* **Exercise objective**: Every line from the line containing "This screenshot has width=1608, height=636." through the final line of the data is to be printed exactly; no other line is to appear.

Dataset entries
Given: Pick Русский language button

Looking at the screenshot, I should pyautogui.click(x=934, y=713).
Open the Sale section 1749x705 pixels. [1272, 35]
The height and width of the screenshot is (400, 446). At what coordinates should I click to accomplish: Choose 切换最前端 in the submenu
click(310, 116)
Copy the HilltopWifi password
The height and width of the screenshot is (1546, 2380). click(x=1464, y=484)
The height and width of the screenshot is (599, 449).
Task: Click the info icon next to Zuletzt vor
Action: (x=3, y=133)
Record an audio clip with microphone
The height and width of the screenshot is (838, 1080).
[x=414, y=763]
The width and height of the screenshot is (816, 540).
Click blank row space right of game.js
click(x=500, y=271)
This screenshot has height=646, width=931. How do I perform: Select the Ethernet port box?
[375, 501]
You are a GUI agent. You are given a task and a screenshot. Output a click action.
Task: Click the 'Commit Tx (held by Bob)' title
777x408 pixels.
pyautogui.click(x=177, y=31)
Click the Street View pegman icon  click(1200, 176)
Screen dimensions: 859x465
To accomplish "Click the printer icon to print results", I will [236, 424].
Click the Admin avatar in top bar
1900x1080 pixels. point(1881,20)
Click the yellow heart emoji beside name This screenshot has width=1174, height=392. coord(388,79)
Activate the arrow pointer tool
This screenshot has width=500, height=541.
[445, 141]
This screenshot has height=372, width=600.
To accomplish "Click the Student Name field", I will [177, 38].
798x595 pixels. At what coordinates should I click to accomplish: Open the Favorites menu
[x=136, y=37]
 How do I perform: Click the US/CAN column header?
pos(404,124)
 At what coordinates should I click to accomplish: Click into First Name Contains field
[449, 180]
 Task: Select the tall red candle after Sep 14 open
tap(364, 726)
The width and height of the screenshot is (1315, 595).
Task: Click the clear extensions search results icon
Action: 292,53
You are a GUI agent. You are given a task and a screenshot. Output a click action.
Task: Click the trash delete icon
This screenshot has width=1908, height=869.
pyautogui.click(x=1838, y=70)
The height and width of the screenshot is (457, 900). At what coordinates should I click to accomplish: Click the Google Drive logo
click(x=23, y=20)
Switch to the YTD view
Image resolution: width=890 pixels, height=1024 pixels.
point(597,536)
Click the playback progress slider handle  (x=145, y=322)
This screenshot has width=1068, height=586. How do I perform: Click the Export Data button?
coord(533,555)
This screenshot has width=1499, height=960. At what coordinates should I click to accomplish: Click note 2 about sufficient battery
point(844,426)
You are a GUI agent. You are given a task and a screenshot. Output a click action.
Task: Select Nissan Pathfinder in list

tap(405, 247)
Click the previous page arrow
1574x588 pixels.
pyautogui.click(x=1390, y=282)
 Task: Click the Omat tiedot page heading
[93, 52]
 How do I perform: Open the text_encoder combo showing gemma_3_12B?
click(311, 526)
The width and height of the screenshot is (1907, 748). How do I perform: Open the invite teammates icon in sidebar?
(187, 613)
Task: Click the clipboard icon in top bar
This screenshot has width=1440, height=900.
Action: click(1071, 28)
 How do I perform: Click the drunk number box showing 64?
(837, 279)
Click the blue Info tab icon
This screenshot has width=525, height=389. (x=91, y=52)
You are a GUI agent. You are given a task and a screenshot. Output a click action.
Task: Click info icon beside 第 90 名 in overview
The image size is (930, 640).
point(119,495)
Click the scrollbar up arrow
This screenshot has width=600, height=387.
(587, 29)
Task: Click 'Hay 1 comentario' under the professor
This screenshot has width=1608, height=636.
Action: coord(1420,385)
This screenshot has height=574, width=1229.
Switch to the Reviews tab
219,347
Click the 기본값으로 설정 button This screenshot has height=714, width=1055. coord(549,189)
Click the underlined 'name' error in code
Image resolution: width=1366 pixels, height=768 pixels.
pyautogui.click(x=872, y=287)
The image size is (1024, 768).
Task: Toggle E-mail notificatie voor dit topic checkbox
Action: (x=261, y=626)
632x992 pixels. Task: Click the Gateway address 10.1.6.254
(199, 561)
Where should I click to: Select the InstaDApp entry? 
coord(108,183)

* **Solution to this problem**:
This screenshot has width=1608, height=636.
Action: coord(1420,385)
This screenshot has height=574, width=1229.
Switch to the Reviews tab
219,347
Click the 기본값으로 설정 button This screenshot has height=714, width=1055. coord(549,189)
Click the underlined 'name' error in code
Image resolution: width=1366 pixels, height=768 pixels.
pyautogui.click(x=872, y=287)
The image size is (1024, 768).
Task: Toggle E-mail notificatie voor dit topic checkbox
Action: (x=261, y=626)
632x992 pixels. Task: Click the Gateway address 10.1.6.254
(199, 561)
Where should I click to: Select the InstaDApp entry? 
coord(108,183)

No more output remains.